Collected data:

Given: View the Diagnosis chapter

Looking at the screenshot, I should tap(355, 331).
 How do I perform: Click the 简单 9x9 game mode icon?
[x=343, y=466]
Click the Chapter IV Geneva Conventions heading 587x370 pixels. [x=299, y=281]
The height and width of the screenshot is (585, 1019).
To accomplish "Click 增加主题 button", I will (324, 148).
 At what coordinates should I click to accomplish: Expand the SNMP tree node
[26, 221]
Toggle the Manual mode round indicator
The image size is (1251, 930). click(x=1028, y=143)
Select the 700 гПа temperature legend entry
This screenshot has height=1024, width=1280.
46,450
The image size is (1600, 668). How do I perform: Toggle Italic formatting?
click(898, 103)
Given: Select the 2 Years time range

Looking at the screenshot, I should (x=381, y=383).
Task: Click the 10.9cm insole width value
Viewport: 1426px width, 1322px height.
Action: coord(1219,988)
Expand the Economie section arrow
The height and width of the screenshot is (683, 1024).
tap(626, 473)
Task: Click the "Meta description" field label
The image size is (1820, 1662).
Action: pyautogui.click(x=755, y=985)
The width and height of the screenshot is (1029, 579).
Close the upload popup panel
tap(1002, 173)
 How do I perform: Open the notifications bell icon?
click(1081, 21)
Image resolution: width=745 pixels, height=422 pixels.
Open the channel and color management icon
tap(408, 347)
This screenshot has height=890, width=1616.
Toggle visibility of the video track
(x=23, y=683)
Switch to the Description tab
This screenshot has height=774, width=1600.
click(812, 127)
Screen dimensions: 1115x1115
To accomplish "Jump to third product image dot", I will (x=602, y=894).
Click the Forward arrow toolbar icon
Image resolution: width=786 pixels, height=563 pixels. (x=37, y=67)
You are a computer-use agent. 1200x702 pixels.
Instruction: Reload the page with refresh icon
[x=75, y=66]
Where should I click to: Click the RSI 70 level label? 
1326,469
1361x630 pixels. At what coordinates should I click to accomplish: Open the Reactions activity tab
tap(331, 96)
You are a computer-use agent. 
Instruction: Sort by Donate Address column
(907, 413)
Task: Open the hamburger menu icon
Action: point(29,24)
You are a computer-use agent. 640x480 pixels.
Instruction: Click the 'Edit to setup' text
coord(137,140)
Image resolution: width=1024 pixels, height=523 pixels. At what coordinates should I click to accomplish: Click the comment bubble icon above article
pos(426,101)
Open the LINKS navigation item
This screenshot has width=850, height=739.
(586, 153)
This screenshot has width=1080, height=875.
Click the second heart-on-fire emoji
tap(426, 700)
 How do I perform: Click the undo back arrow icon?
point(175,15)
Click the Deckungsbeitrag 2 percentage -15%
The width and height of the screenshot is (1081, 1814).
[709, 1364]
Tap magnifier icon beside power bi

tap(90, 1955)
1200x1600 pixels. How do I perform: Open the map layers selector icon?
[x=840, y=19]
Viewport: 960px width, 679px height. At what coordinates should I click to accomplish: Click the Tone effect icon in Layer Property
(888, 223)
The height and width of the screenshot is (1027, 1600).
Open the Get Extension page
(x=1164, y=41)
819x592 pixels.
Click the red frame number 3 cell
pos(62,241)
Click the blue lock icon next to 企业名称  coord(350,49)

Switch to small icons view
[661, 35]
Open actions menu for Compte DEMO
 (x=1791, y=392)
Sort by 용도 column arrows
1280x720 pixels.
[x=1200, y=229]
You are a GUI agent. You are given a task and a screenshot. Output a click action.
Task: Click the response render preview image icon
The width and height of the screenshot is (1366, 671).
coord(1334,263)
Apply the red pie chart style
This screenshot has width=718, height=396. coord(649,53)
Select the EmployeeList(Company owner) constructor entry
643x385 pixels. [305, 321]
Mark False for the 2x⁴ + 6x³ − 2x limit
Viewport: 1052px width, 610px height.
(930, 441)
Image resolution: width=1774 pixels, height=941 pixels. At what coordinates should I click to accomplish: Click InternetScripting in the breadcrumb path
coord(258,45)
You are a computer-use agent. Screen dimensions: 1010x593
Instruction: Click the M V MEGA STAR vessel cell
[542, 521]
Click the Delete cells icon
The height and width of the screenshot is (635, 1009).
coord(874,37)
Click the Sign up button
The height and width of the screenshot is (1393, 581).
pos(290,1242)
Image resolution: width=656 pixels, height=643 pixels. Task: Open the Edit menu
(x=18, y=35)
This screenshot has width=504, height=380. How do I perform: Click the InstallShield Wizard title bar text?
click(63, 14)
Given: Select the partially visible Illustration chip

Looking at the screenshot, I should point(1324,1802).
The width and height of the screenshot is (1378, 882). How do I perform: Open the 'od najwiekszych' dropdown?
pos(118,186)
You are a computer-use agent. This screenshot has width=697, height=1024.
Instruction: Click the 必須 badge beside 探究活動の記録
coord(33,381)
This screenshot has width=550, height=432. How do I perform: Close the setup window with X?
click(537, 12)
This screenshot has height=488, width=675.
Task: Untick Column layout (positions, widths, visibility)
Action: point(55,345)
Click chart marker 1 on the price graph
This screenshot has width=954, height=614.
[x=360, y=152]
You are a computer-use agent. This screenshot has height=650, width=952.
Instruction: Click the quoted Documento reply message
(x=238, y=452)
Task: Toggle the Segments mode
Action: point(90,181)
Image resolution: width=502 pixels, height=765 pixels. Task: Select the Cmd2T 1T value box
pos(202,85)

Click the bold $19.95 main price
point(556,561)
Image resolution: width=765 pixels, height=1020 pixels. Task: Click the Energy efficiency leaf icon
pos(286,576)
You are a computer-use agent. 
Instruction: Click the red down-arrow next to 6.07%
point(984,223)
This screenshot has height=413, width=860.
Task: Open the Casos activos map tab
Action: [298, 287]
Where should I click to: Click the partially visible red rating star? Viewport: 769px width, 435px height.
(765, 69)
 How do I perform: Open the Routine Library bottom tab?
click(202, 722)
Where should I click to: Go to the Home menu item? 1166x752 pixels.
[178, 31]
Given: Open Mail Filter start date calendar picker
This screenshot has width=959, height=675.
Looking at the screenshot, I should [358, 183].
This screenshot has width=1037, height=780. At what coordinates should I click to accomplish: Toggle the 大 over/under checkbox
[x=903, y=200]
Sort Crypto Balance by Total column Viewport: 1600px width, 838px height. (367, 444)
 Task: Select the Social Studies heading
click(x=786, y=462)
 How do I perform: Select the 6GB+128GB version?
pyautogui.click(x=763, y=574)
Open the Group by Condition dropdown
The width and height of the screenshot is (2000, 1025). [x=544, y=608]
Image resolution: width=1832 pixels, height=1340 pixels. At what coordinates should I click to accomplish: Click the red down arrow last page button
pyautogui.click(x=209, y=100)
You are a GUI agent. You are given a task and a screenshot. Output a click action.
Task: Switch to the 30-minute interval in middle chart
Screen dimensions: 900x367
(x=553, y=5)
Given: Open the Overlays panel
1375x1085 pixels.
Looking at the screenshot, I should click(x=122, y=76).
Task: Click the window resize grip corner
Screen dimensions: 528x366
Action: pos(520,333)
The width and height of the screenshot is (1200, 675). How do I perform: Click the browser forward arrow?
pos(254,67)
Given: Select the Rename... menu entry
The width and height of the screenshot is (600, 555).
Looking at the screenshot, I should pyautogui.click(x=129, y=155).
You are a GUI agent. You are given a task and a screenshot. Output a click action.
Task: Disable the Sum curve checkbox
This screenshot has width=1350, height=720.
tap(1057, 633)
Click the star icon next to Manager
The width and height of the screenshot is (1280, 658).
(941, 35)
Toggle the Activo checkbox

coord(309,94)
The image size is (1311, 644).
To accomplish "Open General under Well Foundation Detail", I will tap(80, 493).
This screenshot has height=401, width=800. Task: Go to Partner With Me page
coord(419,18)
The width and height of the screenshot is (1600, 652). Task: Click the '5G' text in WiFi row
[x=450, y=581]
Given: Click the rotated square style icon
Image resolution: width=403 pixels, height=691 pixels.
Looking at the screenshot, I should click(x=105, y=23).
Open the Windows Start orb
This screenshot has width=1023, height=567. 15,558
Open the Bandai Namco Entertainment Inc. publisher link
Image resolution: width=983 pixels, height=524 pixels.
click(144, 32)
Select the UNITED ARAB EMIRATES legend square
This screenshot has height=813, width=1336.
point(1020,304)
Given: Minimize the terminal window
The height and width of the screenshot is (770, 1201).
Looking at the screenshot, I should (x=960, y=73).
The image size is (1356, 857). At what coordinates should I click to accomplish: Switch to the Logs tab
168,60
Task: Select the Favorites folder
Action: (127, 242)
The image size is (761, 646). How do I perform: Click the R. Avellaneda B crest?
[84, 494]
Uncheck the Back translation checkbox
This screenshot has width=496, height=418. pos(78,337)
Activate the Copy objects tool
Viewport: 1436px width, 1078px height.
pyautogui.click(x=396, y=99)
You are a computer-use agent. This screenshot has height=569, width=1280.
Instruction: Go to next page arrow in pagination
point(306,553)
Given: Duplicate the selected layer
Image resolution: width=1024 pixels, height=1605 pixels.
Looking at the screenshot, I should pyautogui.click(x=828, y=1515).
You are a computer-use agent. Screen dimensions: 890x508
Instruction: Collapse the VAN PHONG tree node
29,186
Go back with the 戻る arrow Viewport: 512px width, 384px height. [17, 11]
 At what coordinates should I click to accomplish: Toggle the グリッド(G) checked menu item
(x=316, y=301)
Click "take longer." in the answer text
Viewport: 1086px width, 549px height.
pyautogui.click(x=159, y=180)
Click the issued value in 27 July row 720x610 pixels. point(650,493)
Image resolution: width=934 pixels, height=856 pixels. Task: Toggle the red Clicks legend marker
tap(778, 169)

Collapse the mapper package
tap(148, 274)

TASK DIRECTIONS: Now copy each line of the entries that mentions "will".

YOUR SOLUTION:
To accomplish "Click 增加主题 button", I will (324, 148).
To accomplish "Jump to third product image dot", I will (x=602, y=894).
To accomplish "Open General under Well Foundation Detail", I will tap(80, 493).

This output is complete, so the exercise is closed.